Monday 18 January 2016

Arriving in Kota Kinabalu

KK is a very cool city, and it knows it. Hard Rock Cafe, ads for Malaysia Total Wipeout, very modern architecture, waterfront bars, top spec malls, the lot - so why does it feel a bit dull? There's so much to do in Sanah, but it's main city is very much a passing point rather than a POI of itself. Most tours start in KK, there's awesome diving, island hopping, and water sports to be done just off the coast of KK, and of course there is the incredible Kinabalu National Park just 2 hours drive away. But none of that is KK. The main attraction in KK itself is definitely the central night market - a mile long stretch of fish literally just hauled out of the sea on the other side of the tents, being cooked however you fancy!


Central and night market


Being blonde and white definitely gets me more attention here than it did in Bangkok, and walking down the street every other person will either say "hello madam!" or shout "Australiaaaaah?" And occasionally "Hello! I love you!". It's all friendly and doesn't feel intrusive or intimidating as it did when I was in India, but that was a lot more aggressive, and here it's mainly the children trying to use their English. Tying my hair up completely changes the reception I get, much like When I was in Africa, as I'm then ever so slightly less of a neon sign saying "HELLO I'M WEIRD". When I was going around with an American guy he didn't like the interaction at all and having people staring made him uncomfortable, so he would completely ignore adults and children alike which I thought was a bit rude - a simple smile and a "hello!" in return keeps everyone happy! Likewise to the bar touts, it's reasonable for them to expect a little conversation or even just to exchange pleasantries rather than just blanking them like a Year 7 Ex. Smiling and replying nicely also brings down the White Person Tax at markets a little, too...
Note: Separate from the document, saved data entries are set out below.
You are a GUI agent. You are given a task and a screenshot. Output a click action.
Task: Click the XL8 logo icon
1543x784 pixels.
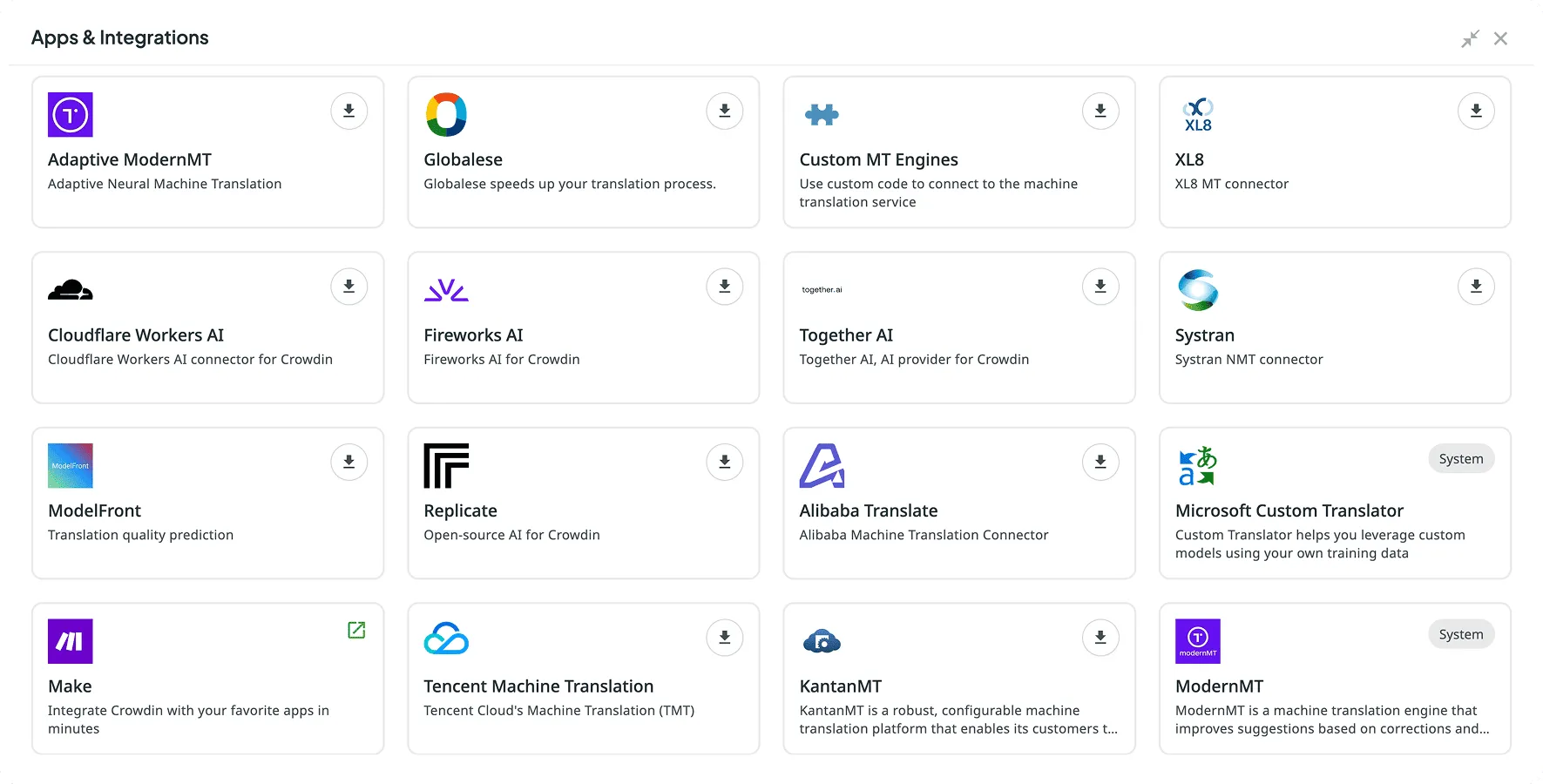(x=1197, y=114)
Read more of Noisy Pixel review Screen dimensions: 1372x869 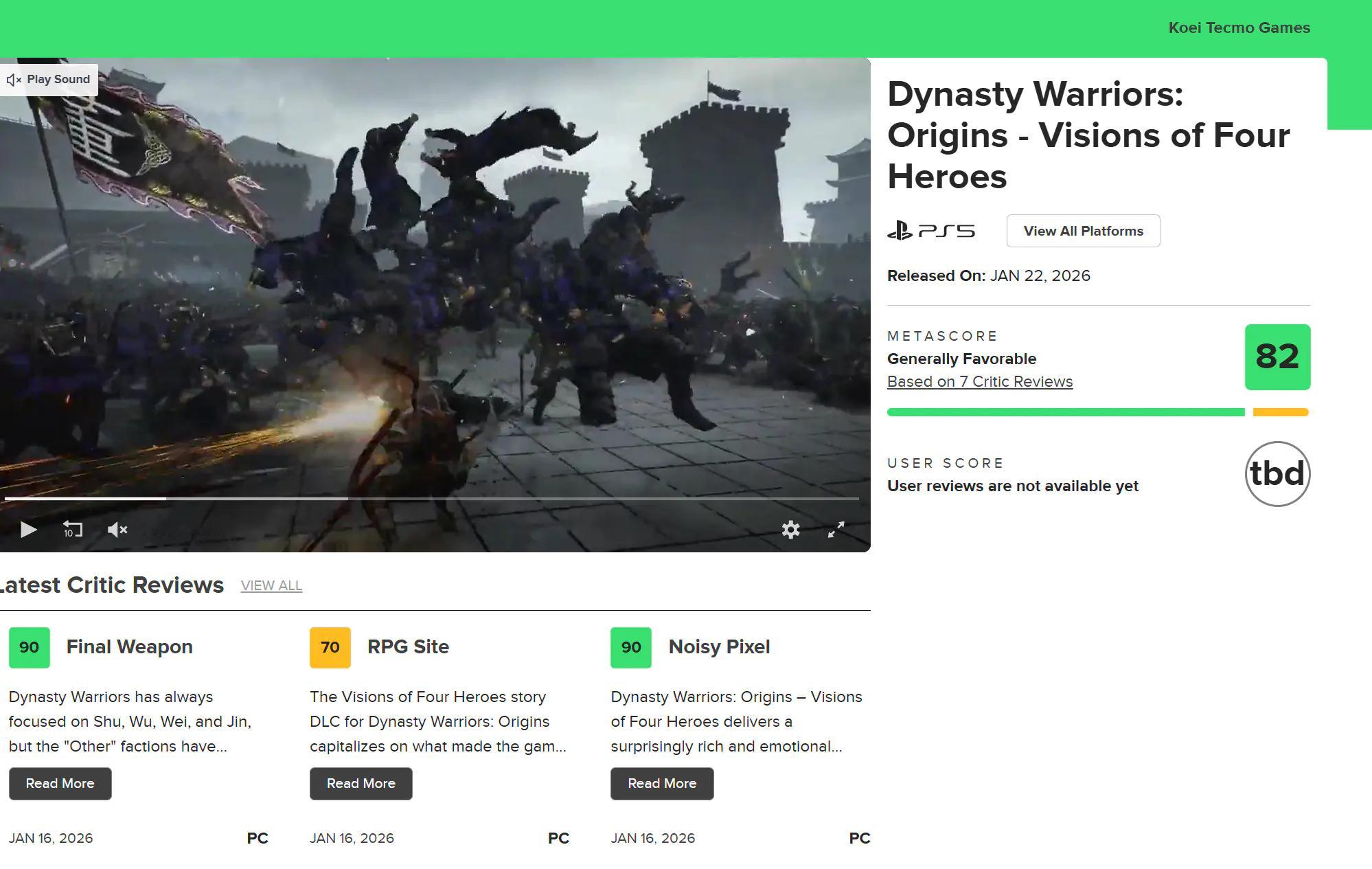pyautogui.click(x=661, y=784)
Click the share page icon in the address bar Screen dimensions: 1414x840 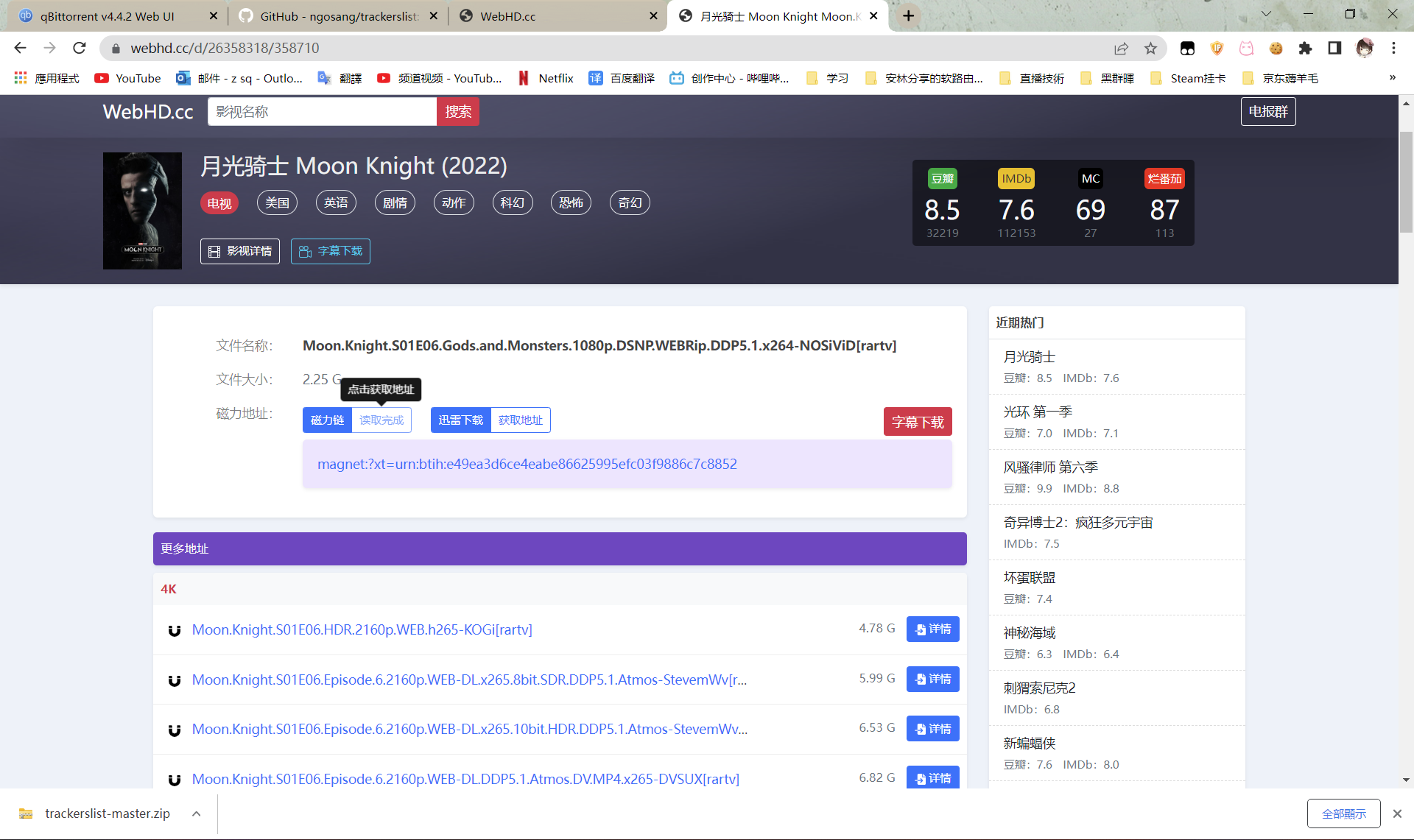pyautogui.click(x=1121, y=49)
Being a girl exploring alone also brings a lot of attention and mainly shock from the Muslim women in KK as it's another strange concept - a lady at my hostel asked if it was because I was shopping for a husband along the way! She seemed a bit more confused when I said I already had a man at home, prompting a full discussion about independent travelling, and a lot of warnings for my safety alone. Having said this, I find walking around Kota Kinabalu by myself completely safe and comfortable, during the day and the early evening. There are a lot of looks and a fair number of comments, but it's mostly friendly and much more comfortable than those I have received when going around North Africa and Northern India. 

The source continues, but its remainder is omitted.